# [Exercise]
The answer is the complete listing below, written out again exactly.

# [Extracted data]
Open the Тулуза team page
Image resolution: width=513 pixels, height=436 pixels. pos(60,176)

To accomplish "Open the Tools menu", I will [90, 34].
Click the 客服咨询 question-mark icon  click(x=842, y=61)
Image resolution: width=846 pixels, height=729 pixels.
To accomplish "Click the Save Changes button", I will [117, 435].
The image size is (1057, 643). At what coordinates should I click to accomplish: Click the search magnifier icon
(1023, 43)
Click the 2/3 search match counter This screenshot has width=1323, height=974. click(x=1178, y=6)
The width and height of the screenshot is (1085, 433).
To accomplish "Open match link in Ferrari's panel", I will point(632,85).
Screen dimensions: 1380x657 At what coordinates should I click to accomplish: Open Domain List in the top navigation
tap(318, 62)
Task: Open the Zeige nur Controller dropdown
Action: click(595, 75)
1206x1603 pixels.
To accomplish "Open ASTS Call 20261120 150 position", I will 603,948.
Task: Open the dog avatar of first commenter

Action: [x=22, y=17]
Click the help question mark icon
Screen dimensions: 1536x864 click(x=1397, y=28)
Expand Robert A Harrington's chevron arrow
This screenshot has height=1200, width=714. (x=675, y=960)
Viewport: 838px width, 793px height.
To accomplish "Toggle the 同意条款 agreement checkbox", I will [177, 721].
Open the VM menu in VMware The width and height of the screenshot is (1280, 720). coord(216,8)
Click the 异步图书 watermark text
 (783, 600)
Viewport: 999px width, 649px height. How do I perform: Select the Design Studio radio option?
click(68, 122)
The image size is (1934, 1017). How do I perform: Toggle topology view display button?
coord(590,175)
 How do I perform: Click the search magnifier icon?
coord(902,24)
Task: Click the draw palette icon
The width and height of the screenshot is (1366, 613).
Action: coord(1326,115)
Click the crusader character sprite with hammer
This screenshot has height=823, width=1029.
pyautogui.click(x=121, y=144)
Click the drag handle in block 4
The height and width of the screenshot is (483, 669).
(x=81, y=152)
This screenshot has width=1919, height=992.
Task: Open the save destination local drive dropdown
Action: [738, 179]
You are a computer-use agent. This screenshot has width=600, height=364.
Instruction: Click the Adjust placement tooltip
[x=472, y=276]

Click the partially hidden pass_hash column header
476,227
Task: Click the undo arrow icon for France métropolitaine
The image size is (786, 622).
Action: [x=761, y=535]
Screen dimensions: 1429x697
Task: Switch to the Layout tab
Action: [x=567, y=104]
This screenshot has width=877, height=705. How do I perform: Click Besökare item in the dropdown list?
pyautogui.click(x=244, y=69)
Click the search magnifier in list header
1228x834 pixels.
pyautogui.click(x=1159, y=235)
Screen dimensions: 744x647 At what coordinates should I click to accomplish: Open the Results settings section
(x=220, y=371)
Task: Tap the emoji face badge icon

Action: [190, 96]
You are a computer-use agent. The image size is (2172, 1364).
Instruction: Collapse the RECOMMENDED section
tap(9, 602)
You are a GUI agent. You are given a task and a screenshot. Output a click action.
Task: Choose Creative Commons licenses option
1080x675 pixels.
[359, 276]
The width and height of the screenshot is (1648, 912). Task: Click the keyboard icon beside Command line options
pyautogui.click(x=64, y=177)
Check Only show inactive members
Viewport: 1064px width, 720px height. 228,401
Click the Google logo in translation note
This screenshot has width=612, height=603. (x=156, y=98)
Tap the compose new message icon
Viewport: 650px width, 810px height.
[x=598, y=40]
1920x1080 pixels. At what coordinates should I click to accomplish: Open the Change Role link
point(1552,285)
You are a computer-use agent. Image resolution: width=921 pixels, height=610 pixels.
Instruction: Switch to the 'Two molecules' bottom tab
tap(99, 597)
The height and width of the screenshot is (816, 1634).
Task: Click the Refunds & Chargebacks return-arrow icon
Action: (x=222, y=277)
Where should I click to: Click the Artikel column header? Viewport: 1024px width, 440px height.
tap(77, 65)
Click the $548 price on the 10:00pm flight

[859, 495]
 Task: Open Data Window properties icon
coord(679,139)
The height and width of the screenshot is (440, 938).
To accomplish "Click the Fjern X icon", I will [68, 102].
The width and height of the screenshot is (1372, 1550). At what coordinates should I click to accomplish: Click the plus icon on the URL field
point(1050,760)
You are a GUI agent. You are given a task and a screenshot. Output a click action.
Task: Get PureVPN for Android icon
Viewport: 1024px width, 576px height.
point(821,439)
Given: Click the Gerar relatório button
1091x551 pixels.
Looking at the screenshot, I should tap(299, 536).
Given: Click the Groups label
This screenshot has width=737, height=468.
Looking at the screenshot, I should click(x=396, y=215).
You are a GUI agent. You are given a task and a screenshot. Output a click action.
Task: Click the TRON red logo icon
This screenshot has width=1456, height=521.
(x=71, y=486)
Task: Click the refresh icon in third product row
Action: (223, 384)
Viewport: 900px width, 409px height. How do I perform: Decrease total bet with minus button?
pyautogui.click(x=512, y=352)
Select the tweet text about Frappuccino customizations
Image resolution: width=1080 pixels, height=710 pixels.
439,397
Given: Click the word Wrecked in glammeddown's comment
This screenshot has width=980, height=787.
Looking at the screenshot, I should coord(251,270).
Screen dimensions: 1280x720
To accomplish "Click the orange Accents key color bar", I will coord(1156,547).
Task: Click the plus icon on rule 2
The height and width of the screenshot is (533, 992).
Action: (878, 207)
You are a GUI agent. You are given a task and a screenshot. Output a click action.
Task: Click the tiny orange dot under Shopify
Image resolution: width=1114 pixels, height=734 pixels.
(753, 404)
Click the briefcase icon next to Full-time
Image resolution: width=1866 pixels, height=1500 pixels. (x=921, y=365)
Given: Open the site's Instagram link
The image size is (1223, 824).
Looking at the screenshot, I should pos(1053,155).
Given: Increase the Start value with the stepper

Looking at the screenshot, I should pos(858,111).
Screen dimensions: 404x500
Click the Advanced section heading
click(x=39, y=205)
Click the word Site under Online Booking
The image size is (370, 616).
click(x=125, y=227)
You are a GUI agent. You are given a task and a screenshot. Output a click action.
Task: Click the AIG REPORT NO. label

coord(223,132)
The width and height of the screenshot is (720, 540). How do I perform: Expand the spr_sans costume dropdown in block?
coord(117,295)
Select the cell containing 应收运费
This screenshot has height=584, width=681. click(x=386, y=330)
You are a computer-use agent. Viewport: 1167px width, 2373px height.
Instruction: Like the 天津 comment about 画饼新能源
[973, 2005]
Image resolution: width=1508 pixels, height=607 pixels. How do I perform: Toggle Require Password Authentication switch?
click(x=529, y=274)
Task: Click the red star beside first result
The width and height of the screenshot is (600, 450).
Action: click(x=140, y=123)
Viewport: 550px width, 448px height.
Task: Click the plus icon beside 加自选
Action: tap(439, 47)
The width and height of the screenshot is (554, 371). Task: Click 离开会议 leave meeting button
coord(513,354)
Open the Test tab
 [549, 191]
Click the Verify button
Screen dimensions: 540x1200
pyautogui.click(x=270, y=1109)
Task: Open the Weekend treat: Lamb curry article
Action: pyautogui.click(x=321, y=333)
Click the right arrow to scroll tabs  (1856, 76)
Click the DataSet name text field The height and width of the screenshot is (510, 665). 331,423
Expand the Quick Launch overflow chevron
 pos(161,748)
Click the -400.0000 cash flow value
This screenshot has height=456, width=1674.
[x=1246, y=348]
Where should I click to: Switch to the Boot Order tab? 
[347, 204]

# [Task solution]
Open the Тулуза team page
Image resolution: width=513 pixels, height=436 pixels. pos(60,176)

To accomplish "Open the Tools menu", I will [90, 34].
Click the 客服咨询 question-mark icon  click(x=842, y=61)
Image resolution: width=846 pixels, height=729 pixels.
To accomplish "Click the Save Changes button", I will [117, 435].
The image size is (1057, 643). At what coordinates should I click to accomplish: Click the search magnifier icon
(1023, 43)
Click the 2/3 search match counter This screenshot has width=1323, height=974. click(x=1178, y=6)
The width and height of the screenshot is (1085, 433).
To accomplish "Open match link in Ferrari's panel", I will point(632,85).
Screen dimensions: 1380x657 At what coordinates should I click to accomplish: Open Domain List in the top navigation
tap(318, 62)
Task: Open the Zeige nur Controller dropdown
Action: click(595, 75)
1206x1603 pixels.
To accomplish "Open ASTS Call 20261120 150 position", I will 603,948.
Task: Open the dog avatar of first commenter

Action: [x=22, y=17]
Click the help question mark icon
Screen dimensions: 1536x864 click(x=1397, y=28)
Expand Robert A Harrington's chevron arrow
This screenshot has height=1200, width=714. (x=675, y=960)
Viewport: 838px width, 793px height.
To accomplish "Toggle the 同意条款 agreement checkbox", I will [177, 721].
Open the VM menu in VMware The width and height of the screenshot is (1280, 720). coord(216,8)
Click the 异步图书 watermark text
 (783, 600)
Viewport: 999px width, 649px height. How do I perform: Select the Design Studio radio option?
click(68, 122)
The image size is (1934, 1017). How do I perform: Toggle topology view display button?
coord(590,175)
 How do I perform: Click the search magnifier icon?
coord(902,24)
Task: Click the draw palette icon
The width and height of the screenshot is (1366, 613).
Action: coord(1326,115)
Click the crusader character sprite with hammer
This screenshot has height=823, width=1029.
pyautogui.click(x=121, y=144)
Click the drag handle in block 4
The height and width of the screenshot is (483, 669).
(x=81, y=152)
This screenshot has width=1919, height=992.
Task: Open the save destination local drive dropdown
Action: [738, 179]
You are a computer-use agent. This screenshot has width=600, height=364.
Instruction: Click the Adjust placement tooltip
[x=472, y=276]

Click the partially hidden pass_hash column header
476,227
Task: Click the undo arrow icon for France métropolitaine
The image size is (786, 622).
Action: [x=761, y=535]
Screen dimensions: 1429x697
Task: Switch to the Layout tab
Action: [x=567, y=104]
This screenshot has width=877, height=705. How do I perform: Click Besökare item in the dropdown list?
pyautogui.click(x=244, y=69)
Click the search magnifier in list header
1228x834 pixels.
pyautogui.click(x=1159, y=235)
Screen dimensions: 744x647 At what coordinates should I click to accomplish: Open the Results settings section
(x=220, y=371)
Task: Tap the emoji face badge icon

Action: [190, 96]
You are a computer-use agent. The image size is (2172, 1364).
Instruction: Collapse the RECOMMENDED section
tap(9, 602)
You are a GUI agent. You are given a task and a screenshot. Output a click action.
Task: Choose Creative Commons licenses option
1080x675 pixels.
[359, 276]
The width and height of the screenshot is (1648, 912). Task: Click the keyboard icon beside Command line options
pyautogui.click(x=64, y=177)
Check Only show inactive members
Viewport: 1064px width, 720px height. 228,401
Click the Google logo in translation note
This screenshot has width=612, height=603. (x=156, y=98)
Tap the compose new message icon
Viewport: 650px width, 810px height.
[x=598, y=40]
1920x1080 pixels. At what coordinates should I click to accomplish: Open the Change Role link
point(1552,285)
You are a computer-use agent. Image resolution: width=921 pixels, height=610 pixels.
Instruction: Switch to the 'Two molecules' bottom tab
tap(99, 597)
The height and width of the screenshot is (816, 1634).
Task: Click the Refunds & Chargebacks return-arrow icon
Action: (x=222, y=277)
Where should I click to: Click the Artikel column header? Viewport: 1024px width, 440px height.
tap(77, 65)
Click the $548 price on the 10:00pm flight

[859, 495]
 Task: Open Data Window properties icon
coord(679,139)
The height and width of the screenshot is (440, 938).
To accomplish "Click the Fjern X icon", I will [68, 102].
The width and height of the screenshot is (1372, 1550). At what coordinates should I click to accomplish: Click the plus icon on the URL field
point(1050,760)
You are a GUI agent. You are given a task and a screenshot. Output a click action.
Task: Get PureVPN for Android icon
Viewport: 1024px width, 576px height.
point(821,439)
Given: Click the Gerar relatório button
1091x551 pixels.
Looking at the screenshot, I should tap(299, 536).
Given: Click the Groups label
This screenshot has width=737, height=468.
Looking at the screenshot, I should click(x=396, y=215).
You are a GUI agent. You are given a task and a screenshot. Output a click action.
Task: Click the TRON red logo icon
This screenshot has width=1456, height=521.
(x=71, y=486)
Task: Click the refresh icon in third product row
Action: (223, 384)
Viewport: 900px width, 409px height. How do I perform: Decrease total bet with minus button?
pyautogui.click(x=512, y=352)
Select the tweet text about Frappuccino customizations
Image resolution: width=1080 pixels, height=710 pixels.
439,397
Given: Click the word Wrecked in glammeddown's comment
This screenshot has width=980, height=787.
Looking at the screenshot, I should coord(251,270).
Screen dimensions: 1280x720
To accomplish "Click the orange Accents key color bar", I will coord(1156,547).
Task: Click the plus icon on rule 2
The height and width of the screenshot is (533, 992).
Action: (878, 207)
You are a GUI agent. You are given a task and a screenshot. Output a click action.
Task: Click the tiny orange dot under Shopify
Image resolution: width=1114 pixels, height=734 pixels.
(753, 404)
Click the briefcase icon next to Full-time
Image resolution: width=1866 pixels, height=1500 pixels. (x=921, y=365)
Given: Open the site's Instagram link
The image size is (1223, 824).
Looking at the screenshot, I should pos(1053,155).
Given: Increase the Start value with the stepper

Looking at the screenshot, I should pos(858,111).
Screen dimensions: 404x500
Click the Advanced section heading
click(x=39, y=205)
Click the word Site under Online Booking
The image size is (370, 616).
click(x=125, y=227)
You are a GUI agent. You are given a task and a screenshot. Output a click action.
Task: Click the AIG REPORT NO. label

coord(223,132)
The width and height of the screenshot is (720, 540). How do I perform: Expand the spr_sans costume dropdown in block?
coord(117,295)
Select the cell containing 应收运费
This screenshot has height=584, width=681. click(x=386, y=330)
You are a computer-use agent. Viewport: 1167px width, 2373px height.
Instruction: Like the 天津 comment about 画饼新能源
[973, 2005]
Image resolution: width=1508 pixels, height=607 pixels. How do I perform: Toggle Require Password Authentication switch?
click(x=529, y=274)
Task: Click the red star beside first result
The width and height of the screenshot is (600, 450).
Action: click(x=140, y=123)
Viewport: 550px width, 448px height.
Task: Click the plus icon beside 加自选
Action: tap(439, 47)
The width and height of the screenshot is (554, 371). Task: Click 离开会议 leave meeting button
coord(513,354)
Open the Test tab
 [549, 191]
Click the Verify button
Screen dimensions: 540x1200
pyautogui.click(x=270, y=1109)
Task: Open the Weekend treat: Lamb curry article
Action: pyautogui.click(x=321, y=333)
Click the right arrow to scroll tabs  (1856, 76)
Click the DataSet name text field The height and width of the screenshot is (510, 665). 331,423
Expand the Quick Launch overflow chevron
 pos(161,748)
Click the -400.0000 cash flow value
This screenshot has height=456, width=1674.
[x=1246, y=348]
Where should I click to: Switch to the Boot Order tab? 
[347, 204]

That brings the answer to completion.